#### [Source excerpt]
◇ ◇ ◇ ◇

FROM THE CIRCUIT COURT OF CHESTERFIELD COUNTY M. Duncan Minton, Jr., Judge
Richard L. Locke (Shannon S. Otto; Locke Family Law; Shannon Otto Law, PLLC, on briefs), for appellant.
Player B. Michelsen (Stiles Ewing Powers PC, on brief), for appellee.
James Joseph Mitchell, Jr. (husband) appeals the circuit court’s order reducing his
monthly spousal support obligation to Susan Bauer Mainzer Mitchell (wife) from $9,000 to
$6,500. He argues that the circuit court erred by failing to terminate his spousal support
obligation because wife did not prove she needed support. Husband further alleges that the
circuit court erred by failing to retroactively terminate or reduce his spousal support obligation.
Finally, he claims the circuit court erred by failing to make certain findings of fact and that some
of its findings were not supported by the evidence. Finding no error, we affirm the circuit
court’s judgment.
* This opinion is not designated for publication. See Code § 17.1-413(A). BACKGROUND1
“When reviewing a trial court’s decision on appeal, we view the evidence in the light most
favorable to the prevailing party, granting it the benefit of any reasonable inferences.” Nielsen v.
Nielsen, 73 Va. App. 370, 377 (2021) (quoting Congdon v. Congdon, 40 Va. App. 255, 258 (2003)).
The parties married in 1984 and separated in 2011. On August 25, 2014, the parties
entered a separation agreement, providing that husband would pay wife $9,000 monthly for
spousal support. The agreement further stated that husband’s spousal support obligation could
be modified based upon a material change in circumstances, which included his “retirement at a
reasonable age.” The parties also agreed that it would not be a material change in circumstances
if wife earned “up to $50,000 per year” from full-time employment, investment earnings, or
assets she received under the agreement. On September 26, 2014, the circuit court entered a
final decree of divorce that incorporated the parties’ separation agreement.
On March 18, 2021, husband moved to reduce or terminate his spousal support obligation
because wife no longer needed spousal support. He alleged that wife had received an inheritance
and that her financial situation had improved since the divorce. Husband also alleged that he had
retired and could no longer pay spousal support. Wife stipulated that a material change in
circumstances had occurred.
At a hearing on husband’s motion, the parties stipulated that husband received
$1,477,785 of the parties’ marital assets when they divorced and wife received $1,338,795. The
parties further stipulated that the balances of husband’s brokerage and bank accounts as of early
2023 totaled $5,464,204 and that wife’s balances totaled $2,503,553.

◇ ◇ ◇ ◇

#### [Supplied information]

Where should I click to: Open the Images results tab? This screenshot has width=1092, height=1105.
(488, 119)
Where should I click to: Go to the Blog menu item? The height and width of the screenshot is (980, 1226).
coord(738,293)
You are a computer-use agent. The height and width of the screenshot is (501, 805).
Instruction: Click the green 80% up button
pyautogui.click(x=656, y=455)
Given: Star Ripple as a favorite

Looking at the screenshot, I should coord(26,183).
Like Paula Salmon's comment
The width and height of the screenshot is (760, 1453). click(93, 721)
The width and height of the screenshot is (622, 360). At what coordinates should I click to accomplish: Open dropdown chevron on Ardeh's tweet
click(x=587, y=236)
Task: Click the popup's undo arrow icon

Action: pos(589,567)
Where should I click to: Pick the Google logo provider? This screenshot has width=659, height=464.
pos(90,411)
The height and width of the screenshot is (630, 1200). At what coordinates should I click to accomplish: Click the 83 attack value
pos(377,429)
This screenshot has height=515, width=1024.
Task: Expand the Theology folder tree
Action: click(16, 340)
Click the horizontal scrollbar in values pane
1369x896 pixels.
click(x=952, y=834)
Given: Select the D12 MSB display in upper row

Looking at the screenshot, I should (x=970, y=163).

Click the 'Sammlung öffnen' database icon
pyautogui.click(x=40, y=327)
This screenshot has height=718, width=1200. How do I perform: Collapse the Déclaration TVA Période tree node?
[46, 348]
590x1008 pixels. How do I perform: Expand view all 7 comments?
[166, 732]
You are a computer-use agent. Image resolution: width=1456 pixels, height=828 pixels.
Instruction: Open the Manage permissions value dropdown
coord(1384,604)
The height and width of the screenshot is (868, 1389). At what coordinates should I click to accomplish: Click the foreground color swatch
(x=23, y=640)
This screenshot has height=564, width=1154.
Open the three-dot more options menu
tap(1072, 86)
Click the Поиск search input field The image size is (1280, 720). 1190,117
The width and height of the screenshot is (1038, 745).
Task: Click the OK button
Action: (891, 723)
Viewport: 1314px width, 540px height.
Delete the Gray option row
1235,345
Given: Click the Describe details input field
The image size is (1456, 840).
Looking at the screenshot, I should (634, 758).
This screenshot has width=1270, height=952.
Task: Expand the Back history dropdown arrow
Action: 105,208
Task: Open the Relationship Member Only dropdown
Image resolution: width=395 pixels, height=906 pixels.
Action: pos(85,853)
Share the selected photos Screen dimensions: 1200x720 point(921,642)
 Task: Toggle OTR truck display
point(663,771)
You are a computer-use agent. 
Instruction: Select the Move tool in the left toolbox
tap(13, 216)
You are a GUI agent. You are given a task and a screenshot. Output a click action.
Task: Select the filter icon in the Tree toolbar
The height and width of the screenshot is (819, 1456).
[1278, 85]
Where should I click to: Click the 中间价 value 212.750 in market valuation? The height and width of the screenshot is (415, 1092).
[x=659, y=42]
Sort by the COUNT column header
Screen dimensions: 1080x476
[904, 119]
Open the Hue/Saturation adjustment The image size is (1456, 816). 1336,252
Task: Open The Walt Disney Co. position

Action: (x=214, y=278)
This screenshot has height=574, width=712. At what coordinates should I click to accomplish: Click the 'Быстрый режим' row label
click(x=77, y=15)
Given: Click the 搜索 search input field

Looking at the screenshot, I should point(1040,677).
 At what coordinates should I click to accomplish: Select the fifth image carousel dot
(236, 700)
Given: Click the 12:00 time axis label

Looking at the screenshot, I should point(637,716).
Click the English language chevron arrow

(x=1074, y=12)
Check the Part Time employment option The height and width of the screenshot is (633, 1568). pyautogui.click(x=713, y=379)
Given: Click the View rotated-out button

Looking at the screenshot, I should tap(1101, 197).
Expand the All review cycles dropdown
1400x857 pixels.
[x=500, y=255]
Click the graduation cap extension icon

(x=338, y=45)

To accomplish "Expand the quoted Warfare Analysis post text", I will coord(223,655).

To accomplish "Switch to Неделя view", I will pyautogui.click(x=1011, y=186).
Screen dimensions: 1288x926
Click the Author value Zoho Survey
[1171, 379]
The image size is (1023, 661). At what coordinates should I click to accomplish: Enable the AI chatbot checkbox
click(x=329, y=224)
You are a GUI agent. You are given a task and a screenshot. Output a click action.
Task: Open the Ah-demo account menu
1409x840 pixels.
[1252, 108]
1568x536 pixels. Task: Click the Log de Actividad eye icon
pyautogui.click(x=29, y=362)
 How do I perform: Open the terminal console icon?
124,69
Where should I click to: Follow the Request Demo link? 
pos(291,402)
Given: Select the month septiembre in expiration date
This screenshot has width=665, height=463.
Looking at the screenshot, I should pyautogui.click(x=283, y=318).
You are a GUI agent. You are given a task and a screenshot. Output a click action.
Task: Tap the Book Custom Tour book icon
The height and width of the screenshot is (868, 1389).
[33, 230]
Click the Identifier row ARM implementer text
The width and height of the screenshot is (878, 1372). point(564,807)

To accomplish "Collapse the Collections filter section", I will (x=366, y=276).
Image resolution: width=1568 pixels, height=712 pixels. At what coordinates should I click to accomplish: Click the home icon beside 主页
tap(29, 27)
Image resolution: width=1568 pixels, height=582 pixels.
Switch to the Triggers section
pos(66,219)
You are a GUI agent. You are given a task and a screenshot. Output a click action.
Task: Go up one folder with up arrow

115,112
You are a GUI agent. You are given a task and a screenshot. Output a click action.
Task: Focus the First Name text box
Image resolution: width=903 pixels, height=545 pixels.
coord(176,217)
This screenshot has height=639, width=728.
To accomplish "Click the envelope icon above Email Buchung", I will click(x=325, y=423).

◇ ◇ ◇ ◇

#### [Stated problem 1]
Answer these questions using the spousal support opinion.
(a) From what amount to what amount did the circuit court reduce husband's monthly spousal support?
(b) On what date did husband move to reduce or terminate his spousal support obligation?
(c) What total did the parties stipulate for wife's brokerage and bank account balances as of early 2023?
#### [Stated problem 2]
Carry on the spousal support opinion from the point where it stops.

#### [Written reply 1]
(a) From $9,000 to $6,500.
(b) March 18, 2021.
(c) $2,503,553.

#### [Written reply 2]
1 Portions of the record in this case were sealed. We unseal only the facts stated in this opinion to resolve the issues presented. Brown v. Virginia, 302 Va. 234, 240 n.2 (2023). The rest of the record remains sealed. -2- During the hearing, wife acknowledged that she was unemployed and had made no effort
to find employment since the divorce. Wife’s assets included an income retirement account
containing approximately $525,000 that she had inherited from her father after the divorce and
that she was required to withdraw $5,474 from the account every month. She further testified
that she received monthly social security benefits in the amount of $1,087 and owned real estate
valued at $305,000. According to wife, she had reinvested the investable assets she received
from the divorce and did not use her investments to support herself. She claimed that her
monthly expenses totaled $9,074 and acknowledged that she “[o]ccasionally” did not need to use
the money she received from husband to support herself.
The parties presented testimony from financial experts who disputed wife’s ability to
support herself with her investments. Husband’s expert financial advisor, Keith Muth, testified
that wife could receive a reasonable, long-term rate of return of 8.25%, withdraw $9,300 every
month, and still “almost double” her investment portfolio in 20 years. Wife’s financial planning
expert, Jennifer Berdell testified that the total rate of return on investment was 8.25%, 3.25%
dividend income and 5% stock growth. According to Berdell, wife could support herself for life
with a spousal support award of $6,750 per month for the duration of husband’s life. She
recommended that wife rely on the income and without selling stock so that she can remain
financially sound in the future. Berdell criticized Muth’s calculation, explaining that it failed to
account for scenarios in which wife lived longer than 84 years, long term health care expenses,
or otherwise needed more income. Berdell noted that “statistically, . . . people will have to have
some sort of care in their future.” During rebuttal, Muth opined that, even applying Berdell’s
analysis, wife would still have $10 million in her portfolio by the time she is in her 90s.
Husband testified that he was 67 years old and retired after he sold his business in 2021
for $3 million. He received $28,000 per month from rental and investment income. Husband
-3- introduced an income and expense statement, which stated that his monthly expenses totaled
$19,216. According to husband, the parties contemplated that wife would return to work after
their divorce.
After taking the matter under advisement, the circuit court issued a letter opinion in
which it found that there had been a material change in circumstances warranting a modification
of husband’s spousal support obligation. The circuit court reduced wife’s monthly spousal
support award from $9,000 to $6,500, beginning June 1, 2023. The circuit court’s letter opinion
cited Code § 20-109(G), stated that it had considered the factors stated in Code §§ 20-107.1(E)
and 20-109(F), and expressly specified the factors it found to be “of primary importance.” The
circuit court specifically found that both parties were “well positioned financially,” had “enjoyed
a high standard of living during the marriage,” and had been married for 30 years. The circuit
court gave “little credence to the notion that [wife] could easily find employment at her age.”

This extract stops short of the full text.